Copy every one of the records below word for word, and leave the pictures out of your copy.

>> start

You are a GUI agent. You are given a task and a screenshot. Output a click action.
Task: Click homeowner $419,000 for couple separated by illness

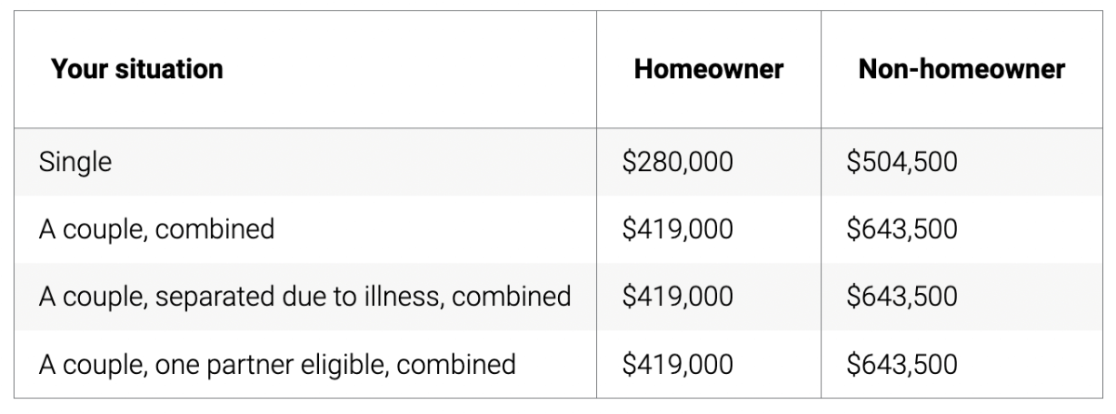point(677,296)
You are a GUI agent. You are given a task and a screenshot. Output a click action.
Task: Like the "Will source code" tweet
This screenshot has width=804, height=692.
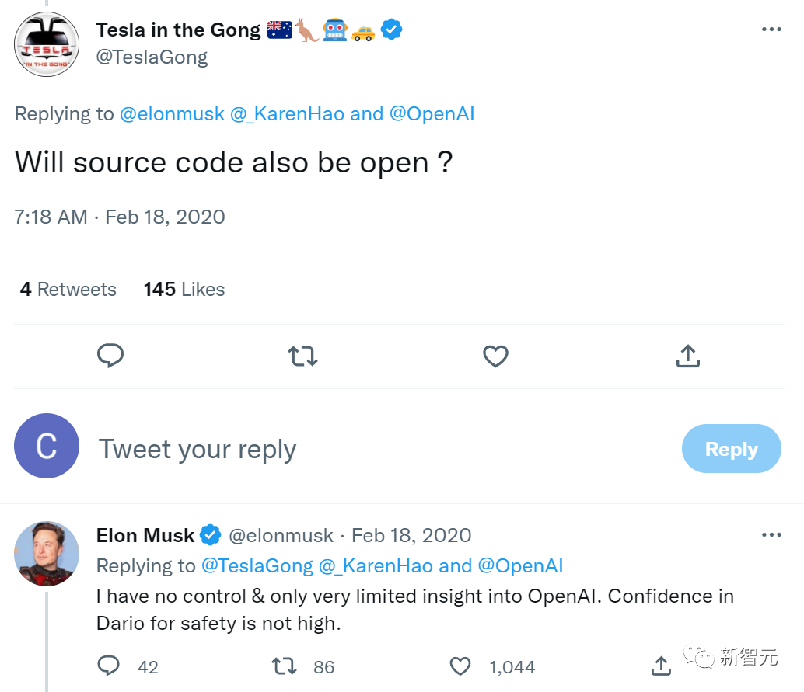coord(495,356)
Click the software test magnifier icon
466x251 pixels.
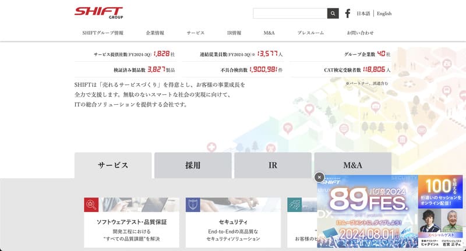(x=91, y=204)
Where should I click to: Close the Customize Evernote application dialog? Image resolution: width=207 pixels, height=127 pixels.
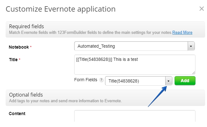(x=201, y=9)
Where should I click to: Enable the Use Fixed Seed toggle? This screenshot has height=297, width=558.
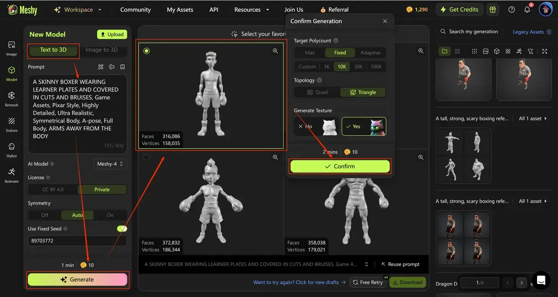pos(122,228)
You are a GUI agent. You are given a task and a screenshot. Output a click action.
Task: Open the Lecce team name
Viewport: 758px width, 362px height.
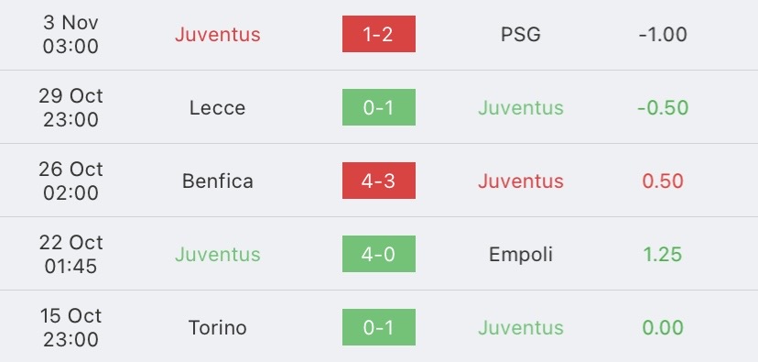pyautogui.click(x=218, y=107)
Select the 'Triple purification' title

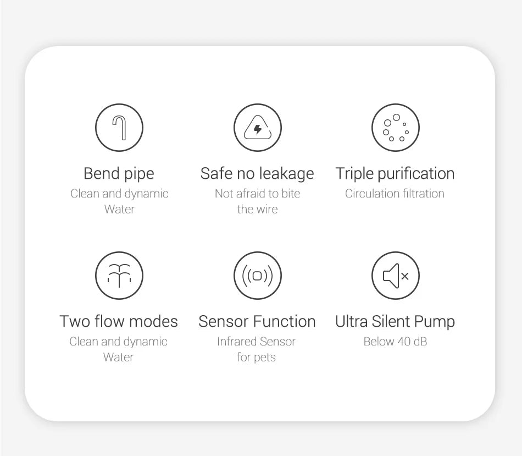coord(395,174)
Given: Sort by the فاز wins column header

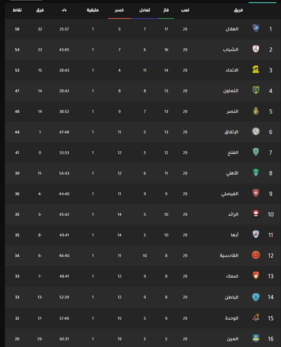Looking at the screenshot, I should tap(166, 10).
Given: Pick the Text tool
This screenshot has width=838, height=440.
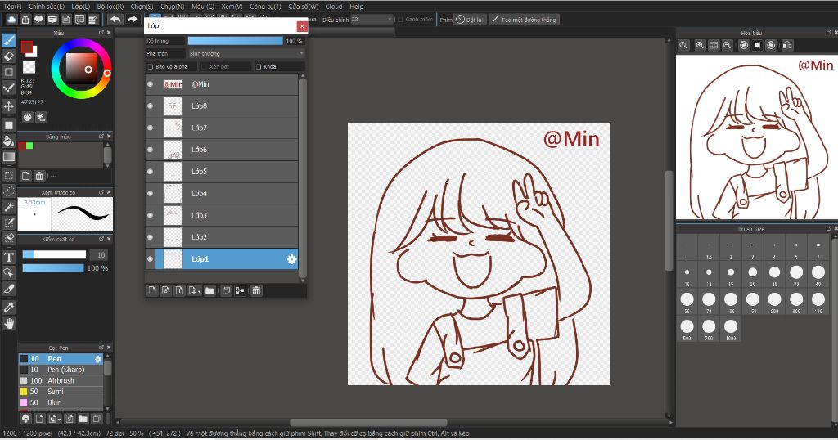Looking at the screenshot, I should pos(9,257).
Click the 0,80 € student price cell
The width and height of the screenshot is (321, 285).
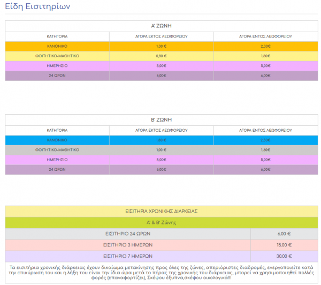[x=162, y=56]
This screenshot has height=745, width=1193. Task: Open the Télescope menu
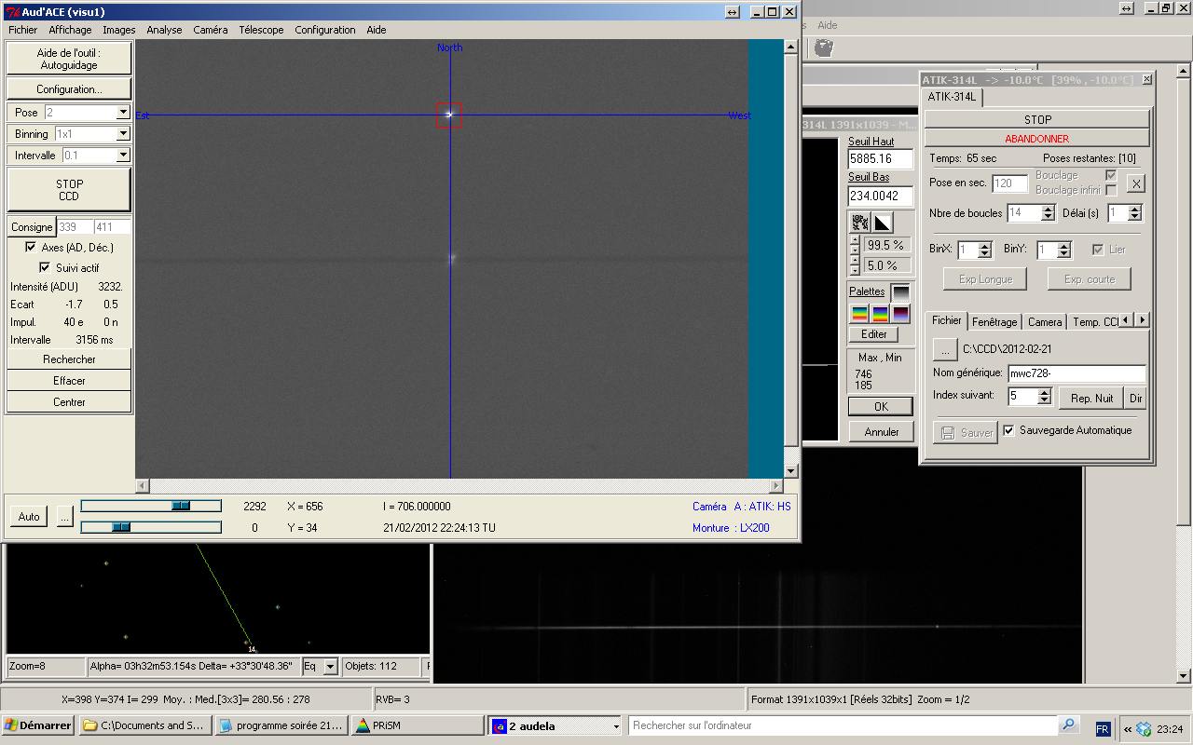pos(261,30)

>> end

Output of the exercise >>
You are a GUI agent. You are given a task and a screenshot. Output a click action.
Task: Click homeowner $419,000 for couple separated by illness

point(677,296)
You are a GUI agent. You are given a task and a screenshot. Output a click action.
Task: Like the "Will source code" tweet
This screenshot has width=804, height=692.
coord(495,356)
Click the software test magnifier icon
466x251 pixels.
(x=91, y=204)
Where should I click to: Close the Customize Evernote application dialog? Image resolution: width=207 pixels, height=127 pixels.
(x=201, y=9)
Where should I click to: Enable the Use Fixed Seed toggle? This screenshot has height=297, width=558.
pos(122,228)
You are a GUI agent. You are given a task and a screenshot. Output a click action.
Task: Open the Lecce team name
Viewport: 758px width, 362px height.
pyautogui.click(x=218, y=107)
Select the 'Triple purification' title

coord(395,174)
Given: Sort by the فاز wins column header

Looking at the screenshot, I should tap(166, 10).
Given: Pick the Text tool
This screenshot has width=838, height=440.
Looking at the screenshot, I should pos(9,257).
Click the 0,80 € student price cell
The width and height of the screenshot is (321, 285).
[x=162, y=56]
This screenshot has height=745, width=1193. Task: Open the Télescope menu
pos(261,30)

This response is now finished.